She shakes her head, "No, I think that's all dear. Why don't you go play something on the piano while we wait for the chicken? It hasn't been played since you left, and I've missed the sound of it."

I nod, smiling slightly as I remove my apron and sit down at my father's grand piano. Even if the one in my new house is newer and far more expensive, it cannot compare in the least bit to this one. I rest my hands gently above the keys, trying to think of something to play. Something happy, something that reminds me of the past.

The melody starts off slow and sweet. It sounds like warm summer breezes and ice tea, like sleeping in on a Sunday morning.
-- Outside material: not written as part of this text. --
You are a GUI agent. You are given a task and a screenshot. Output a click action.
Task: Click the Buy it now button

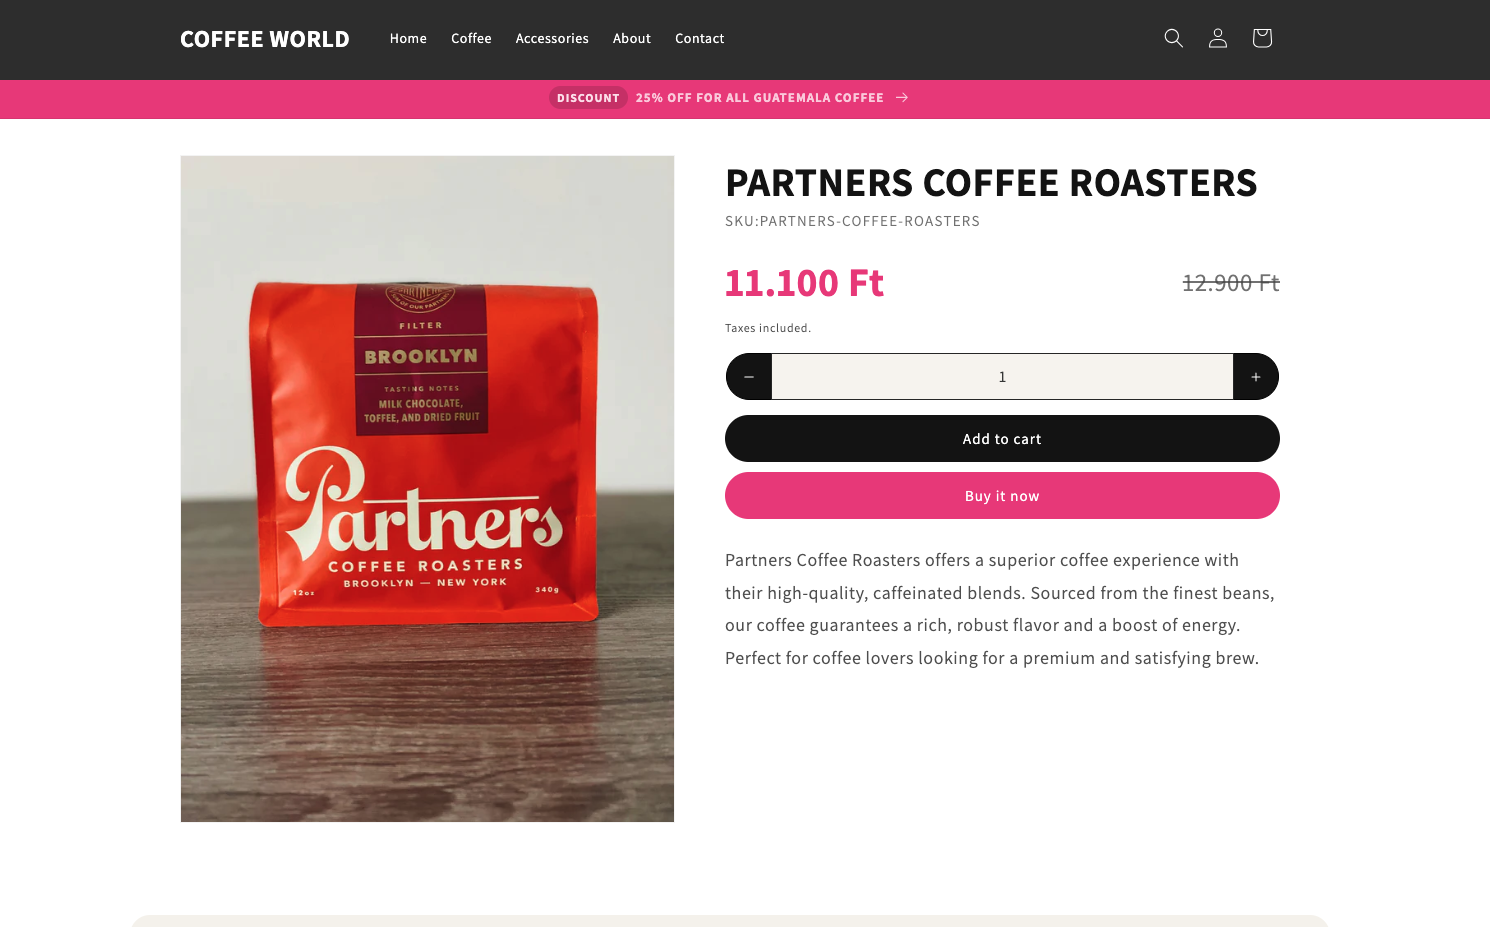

It's a joyous little tune, one of the earlier ones I learned.

I close my eyes gently as I play, imagining a tiny little golden haired girl sitting on her father's lap as he patiently taught her each key's name, as he showed her how to make beautiful sounds come of out of the ivory keys.

When the song ends I hear the sound of faint clapping. I smile, opening my eyes and mouth to thank Nora but instead find my mother looking at me with tears in her eyes as she applauds me. "That was beautiful. You're as talented as your father."

I'm frozen in my seat as I stare at my mother. We haven't spoken more than a few sentences to each other since I came back. I thought she wanted to be away from me, that she couldn't stand to look at me because of what I did in the arena, because of Maysilee leaving. I believed in my naivety that I was the only one missing my family. But, by the look in her face, I was wrong.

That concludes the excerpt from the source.